--- start Available data ---

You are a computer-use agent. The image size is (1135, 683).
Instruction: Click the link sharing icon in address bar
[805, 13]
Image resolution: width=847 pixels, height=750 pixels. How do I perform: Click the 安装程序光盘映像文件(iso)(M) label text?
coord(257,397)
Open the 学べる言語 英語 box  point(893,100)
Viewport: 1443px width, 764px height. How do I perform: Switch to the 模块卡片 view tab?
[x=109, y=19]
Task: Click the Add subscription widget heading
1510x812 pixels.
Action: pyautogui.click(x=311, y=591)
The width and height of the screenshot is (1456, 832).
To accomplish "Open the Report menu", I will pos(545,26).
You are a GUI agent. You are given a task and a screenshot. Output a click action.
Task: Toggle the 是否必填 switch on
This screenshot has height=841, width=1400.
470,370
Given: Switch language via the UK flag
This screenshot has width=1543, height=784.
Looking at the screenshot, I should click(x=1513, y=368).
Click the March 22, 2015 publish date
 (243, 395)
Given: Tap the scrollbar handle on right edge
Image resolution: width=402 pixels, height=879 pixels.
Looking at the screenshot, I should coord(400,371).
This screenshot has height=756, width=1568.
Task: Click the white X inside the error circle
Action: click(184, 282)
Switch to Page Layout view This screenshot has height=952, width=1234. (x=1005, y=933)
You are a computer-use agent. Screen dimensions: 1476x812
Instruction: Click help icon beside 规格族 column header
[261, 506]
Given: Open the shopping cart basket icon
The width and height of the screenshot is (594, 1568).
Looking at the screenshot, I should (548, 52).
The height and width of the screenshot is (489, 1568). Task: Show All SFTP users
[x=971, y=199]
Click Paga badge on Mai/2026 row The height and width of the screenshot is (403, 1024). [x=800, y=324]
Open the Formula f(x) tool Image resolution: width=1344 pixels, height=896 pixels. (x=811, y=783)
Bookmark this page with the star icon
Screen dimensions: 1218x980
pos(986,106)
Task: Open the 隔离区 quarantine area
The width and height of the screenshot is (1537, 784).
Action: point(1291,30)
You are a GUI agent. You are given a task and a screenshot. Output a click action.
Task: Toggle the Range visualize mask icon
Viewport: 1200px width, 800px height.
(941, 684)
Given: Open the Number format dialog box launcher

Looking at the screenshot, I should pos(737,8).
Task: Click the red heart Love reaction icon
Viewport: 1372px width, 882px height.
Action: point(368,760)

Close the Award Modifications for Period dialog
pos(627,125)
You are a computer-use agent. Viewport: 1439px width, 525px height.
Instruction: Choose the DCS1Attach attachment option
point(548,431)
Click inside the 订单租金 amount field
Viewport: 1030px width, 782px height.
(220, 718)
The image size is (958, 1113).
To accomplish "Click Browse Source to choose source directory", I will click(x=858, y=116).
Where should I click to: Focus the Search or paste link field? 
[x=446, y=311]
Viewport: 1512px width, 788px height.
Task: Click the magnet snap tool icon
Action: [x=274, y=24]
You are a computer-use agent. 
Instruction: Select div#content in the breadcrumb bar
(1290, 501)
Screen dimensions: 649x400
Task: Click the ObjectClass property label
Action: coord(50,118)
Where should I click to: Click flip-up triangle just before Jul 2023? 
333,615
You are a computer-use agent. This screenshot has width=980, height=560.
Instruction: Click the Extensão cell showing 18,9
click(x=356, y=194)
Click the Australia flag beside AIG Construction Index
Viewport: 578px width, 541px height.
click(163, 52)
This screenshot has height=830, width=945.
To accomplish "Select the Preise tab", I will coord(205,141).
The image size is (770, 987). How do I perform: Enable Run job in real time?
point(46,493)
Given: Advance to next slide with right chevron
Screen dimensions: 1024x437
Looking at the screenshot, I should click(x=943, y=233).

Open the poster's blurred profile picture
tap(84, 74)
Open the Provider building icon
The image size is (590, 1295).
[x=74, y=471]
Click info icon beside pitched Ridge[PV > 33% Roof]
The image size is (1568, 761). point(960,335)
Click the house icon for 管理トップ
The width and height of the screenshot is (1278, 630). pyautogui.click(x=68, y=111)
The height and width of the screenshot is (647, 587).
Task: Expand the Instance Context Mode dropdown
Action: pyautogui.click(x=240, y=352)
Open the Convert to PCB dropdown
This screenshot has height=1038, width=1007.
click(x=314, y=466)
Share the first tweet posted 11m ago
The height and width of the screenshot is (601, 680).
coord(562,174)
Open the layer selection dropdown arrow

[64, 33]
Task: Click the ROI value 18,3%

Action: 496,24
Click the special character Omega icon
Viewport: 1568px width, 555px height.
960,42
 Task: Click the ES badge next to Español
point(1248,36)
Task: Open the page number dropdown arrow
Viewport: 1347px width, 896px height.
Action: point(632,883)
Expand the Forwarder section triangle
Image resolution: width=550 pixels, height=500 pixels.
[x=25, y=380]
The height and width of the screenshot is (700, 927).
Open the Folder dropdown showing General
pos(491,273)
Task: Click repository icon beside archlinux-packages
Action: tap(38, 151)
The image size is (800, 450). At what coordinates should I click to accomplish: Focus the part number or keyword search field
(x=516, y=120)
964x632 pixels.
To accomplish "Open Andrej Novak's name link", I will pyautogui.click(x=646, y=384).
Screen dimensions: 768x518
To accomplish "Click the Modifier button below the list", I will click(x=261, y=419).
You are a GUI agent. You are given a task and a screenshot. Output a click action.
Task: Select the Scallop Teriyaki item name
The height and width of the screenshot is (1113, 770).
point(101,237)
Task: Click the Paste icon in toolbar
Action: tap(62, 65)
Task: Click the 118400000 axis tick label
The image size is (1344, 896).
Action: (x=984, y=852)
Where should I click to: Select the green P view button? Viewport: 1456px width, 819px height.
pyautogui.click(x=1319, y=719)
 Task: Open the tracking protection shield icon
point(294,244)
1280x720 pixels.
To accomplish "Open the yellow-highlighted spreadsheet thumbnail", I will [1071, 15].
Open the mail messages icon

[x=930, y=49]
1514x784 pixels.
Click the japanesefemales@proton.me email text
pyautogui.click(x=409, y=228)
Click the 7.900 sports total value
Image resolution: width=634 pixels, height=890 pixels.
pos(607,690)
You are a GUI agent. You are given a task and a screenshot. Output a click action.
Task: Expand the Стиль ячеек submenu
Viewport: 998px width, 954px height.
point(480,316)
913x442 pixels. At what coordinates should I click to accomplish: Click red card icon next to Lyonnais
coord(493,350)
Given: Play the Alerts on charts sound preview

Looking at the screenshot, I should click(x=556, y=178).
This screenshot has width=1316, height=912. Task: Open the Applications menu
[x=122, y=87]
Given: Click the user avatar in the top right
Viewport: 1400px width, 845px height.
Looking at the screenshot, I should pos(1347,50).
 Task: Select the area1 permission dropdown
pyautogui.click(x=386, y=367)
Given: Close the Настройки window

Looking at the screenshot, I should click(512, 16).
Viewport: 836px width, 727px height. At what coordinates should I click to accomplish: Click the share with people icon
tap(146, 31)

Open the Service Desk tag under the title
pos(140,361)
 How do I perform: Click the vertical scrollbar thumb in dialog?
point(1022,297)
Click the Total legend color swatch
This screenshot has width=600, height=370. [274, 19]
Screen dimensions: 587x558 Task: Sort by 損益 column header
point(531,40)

--- end Available data ---

(Prompt)
Reproduce the items verbatim, beginning at the line that contains "Click the house icon for 管理トップ" and ending after the line that contains "Action: tap(38, 151)".

(Expected answer)
Click the house icon for 管理トップ
The width and height of the screenshot is (1278, 630). pyautogui.click(x=68, y=111)
The height and width of the screenshot is (647, 587).
Task: Expand the Instance Context Mode dropdown
Action: pyautogui.click(x=240, y=352)
Open the Convert to PCB dropdown
This screenshot has height=1038, width=1007.
click(x=314, y=466)
Share the first tweet posted 11m ago
The height and width of the screenshot is (601, 680).
coord(562,174)
Open the layer selection dropdown arrow

[64, 33]
Task: Click the ROI value 18,3%

Action: 496,24
Click the special character Omega icon
Viewport: 1568px width, 555px height.
960,42
 Task: Click the ES badge next to Español
point(1248,36)
Task: Open the page number dropdown arrow
Viewport: 1347px width, 896px height.
Action: point(632,883)
Expand the Forwarder section triangle
Image resolution: width=550 pixels, height=500 pixels.
[x=25, y=380]
The height and width of the screenshot is (700, 927).
Open the Folder dropdown showing General
pos(491,273)
Task: Click repository icon beside archlinux-packages
Action: tap(38, 151)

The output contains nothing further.